View Source ExAzureSpeech.SpeechToText.Websocket (ex_azure_speech v0.1.0)

Websocket Connection with the Azure Cognitive Services Speech-to-Text service.

The SpeechSDK internals is straightforward and works like this:

  1. Open a websocket connection to the Azure Cognitive Services Speech-to-Text service.
  2. The client sends a ExAzureSpeech.Common.Messages.SpeechConfigMessage informing the basic configuration for the recognition.
  3. The client sends a ExAzureSpeech.SpeechToText.Messages.SpeechContextMessage to configure the context of the recognition, with language, if it should run a pronunciation assessment and so on.
  4. The Server process the data and answers with a speech.startDetected followed by a turn.start message, indicating that its ready to receive the audio input.
  5. The client sends the audio input in chunks using the ExAzureSpeech.Common.Messages.AudioMessage message.
  6. The client sends a ExAzureSpeech.Common.Messages.AudioMessage.end_of_stream message to indicate the end of the audio input. (optional)
  7. The client waits for the recognition response, which is a JSON object with the recognition result and optionally the pronunciation assessment.
  8. The server sends a speech.endDetected message followed by a turn.end message, indicating that the recognition is over.

Summary

Types

All possible responses from the Azure Cognitive Services Speech-to-Text service.

Functions

Opens a WebSocket connection with the Azure Cognitive Services Speech-to-Text service.

Types

@type expected_responses() ::
  :speech_start_detected
  | :turn_start
  | :speech_hypothesis
  | :speech_end_detected
  | :speech_phrase
  | :turn_end

All possible responses from the Azure Cognitive Services Speech-to-Text service.

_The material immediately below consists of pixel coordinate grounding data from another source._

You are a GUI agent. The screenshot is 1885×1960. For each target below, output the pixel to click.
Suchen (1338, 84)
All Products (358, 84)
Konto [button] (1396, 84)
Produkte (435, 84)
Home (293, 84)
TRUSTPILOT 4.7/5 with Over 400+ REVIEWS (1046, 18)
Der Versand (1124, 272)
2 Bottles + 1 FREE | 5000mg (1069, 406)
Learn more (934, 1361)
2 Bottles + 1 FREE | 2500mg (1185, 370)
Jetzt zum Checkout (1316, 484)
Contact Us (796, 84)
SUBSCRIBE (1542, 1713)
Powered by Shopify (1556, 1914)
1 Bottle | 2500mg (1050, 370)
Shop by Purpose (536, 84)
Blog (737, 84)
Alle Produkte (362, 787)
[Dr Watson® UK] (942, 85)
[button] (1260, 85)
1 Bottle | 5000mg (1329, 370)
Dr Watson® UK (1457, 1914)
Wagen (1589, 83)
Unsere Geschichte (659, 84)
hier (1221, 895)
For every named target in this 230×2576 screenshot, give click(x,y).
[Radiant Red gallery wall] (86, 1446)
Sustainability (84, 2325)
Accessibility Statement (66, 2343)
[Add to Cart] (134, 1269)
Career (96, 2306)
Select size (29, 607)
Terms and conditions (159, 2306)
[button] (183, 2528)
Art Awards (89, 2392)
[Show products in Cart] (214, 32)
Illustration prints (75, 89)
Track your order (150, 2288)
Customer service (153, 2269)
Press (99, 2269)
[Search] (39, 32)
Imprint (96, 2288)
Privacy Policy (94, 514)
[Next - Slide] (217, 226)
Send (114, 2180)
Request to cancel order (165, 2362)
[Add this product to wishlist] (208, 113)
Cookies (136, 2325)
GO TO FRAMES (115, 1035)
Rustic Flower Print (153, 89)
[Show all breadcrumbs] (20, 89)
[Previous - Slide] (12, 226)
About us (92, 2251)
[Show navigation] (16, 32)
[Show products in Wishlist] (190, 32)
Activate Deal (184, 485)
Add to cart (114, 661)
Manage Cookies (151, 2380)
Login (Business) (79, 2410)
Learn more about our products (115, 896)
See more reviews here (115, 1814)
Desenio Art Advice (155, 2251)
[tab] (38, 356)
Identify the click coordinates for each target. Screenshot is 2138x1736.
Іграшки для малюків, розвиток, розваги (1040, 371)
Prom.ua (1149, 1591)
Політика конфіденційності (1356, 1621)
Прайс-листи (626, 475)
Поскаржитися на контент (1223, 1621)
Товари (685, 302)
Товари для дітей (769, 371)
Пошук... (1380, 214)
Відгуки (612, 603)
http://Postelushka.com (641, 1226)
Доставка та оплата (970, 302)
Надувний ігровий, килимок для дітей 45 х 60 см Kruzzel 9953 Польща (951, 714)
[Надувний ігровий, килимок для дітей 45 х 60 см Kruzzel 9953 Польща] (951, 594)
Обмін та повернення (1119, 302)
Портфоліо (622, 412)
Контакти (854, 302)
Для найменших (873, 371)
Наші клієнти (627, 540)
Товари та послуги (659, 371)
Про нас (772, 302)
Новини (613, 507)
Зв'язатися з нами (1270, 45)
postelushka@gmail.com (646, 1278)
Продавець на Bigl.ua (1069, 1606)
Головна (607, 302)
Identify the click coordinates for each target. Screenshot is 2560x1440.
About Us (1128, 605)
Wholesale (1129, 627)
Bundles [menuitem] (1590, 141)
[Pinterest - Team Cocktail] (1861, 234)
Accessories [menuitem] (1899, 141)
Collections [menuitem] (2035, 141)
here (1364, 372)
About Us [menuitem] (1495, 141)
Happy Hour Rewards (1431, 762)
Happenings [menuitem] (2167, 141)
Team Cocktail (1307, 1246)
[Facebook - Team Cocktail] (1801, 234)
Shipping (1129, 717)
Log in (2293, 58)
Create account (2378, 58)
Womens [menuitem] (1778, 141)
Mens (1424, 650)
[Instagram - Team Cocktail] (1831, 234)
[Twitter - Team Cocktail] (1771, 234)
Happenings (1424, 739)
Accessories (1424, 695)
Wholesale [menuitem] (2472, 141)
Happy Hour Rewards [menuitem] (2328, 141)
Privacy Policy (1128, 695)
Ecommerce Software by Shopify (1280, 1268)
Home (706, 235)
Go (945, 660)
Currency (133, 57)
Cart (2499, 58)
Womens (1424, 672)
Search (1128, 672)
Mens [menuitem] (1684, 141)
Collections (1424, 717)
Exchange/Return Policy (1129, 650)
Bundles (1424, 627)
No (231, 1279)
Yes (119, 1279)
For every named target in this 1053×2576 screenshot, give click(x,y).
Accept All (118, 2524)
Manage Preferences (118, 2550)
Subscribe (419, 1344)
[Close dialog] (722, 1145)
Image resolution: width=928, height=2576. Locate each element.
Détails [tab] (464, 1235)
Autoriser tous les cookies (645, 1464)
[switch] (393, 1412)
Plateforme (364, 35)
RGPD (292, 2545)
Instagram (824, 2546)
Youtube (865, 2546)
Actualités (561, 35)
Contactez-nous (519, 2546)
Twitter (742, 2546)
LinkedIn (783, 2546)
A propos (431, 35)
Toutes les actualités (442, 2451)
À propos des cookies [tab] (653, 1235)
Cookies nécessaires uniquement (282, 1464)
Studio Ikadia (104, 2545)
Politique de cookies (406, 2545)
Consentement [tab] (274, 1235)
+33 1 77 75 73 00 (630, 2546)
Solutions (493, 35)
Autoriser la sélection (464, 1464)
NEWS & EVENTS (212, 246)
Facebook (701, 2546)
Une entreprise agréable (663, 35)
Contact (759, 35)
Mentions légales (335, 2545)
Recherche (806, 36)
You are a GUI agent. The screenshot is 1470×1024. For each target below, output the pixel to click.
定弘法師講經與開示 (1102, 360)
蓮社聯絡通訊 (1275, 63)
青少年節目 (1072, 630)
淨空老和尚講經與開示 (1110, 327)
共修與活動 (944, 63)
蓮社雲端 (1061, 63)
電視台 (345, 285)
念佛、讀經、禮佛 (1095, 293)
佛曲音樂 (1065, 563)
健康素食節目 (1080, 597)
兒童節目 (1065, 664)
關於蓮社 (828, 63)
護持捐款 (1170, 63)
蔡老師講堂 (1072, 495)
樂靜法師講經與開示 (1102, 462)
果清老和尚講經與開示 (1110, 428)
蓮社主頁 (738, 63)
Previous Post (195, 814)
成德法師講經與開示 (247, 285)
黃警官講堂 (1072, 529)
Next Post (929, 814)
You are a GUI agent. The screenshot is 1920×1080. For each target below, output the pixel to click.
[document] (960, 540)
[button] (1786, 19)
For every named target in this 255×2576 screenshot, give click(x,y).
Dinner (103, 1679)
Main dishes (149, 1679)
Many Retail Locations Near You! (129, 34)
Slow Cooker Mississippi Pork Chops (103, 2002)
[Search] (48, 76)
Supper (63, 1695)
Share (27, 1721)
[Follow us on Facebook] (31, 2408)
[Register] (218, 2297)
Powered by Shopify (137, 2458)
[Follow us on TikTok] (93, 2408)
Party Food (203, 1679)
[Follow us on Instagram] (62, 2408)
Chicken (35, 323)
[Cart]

speech_start_detected: The server accepted the speech configs and contexts and will start a recognition turn.
turn_start: The server started a recognition turn and is waiting for audio input.
speech_hypothesis: The server is processing the audio input and has a hypothesis already processed
speech_end_detected: The server detected the end of the speech input and will return the results.
speech_phrase: The server has a recognition result.
turn_end: The server ended the recognition turn and the connection is ready for a new recognition turn or to being closed.

Functions

Link to this function

open_connection(opts, context_config, stream)

View Source

Opens a WebSocket connection with the Azure Cognitive Services Speech-to-Text service.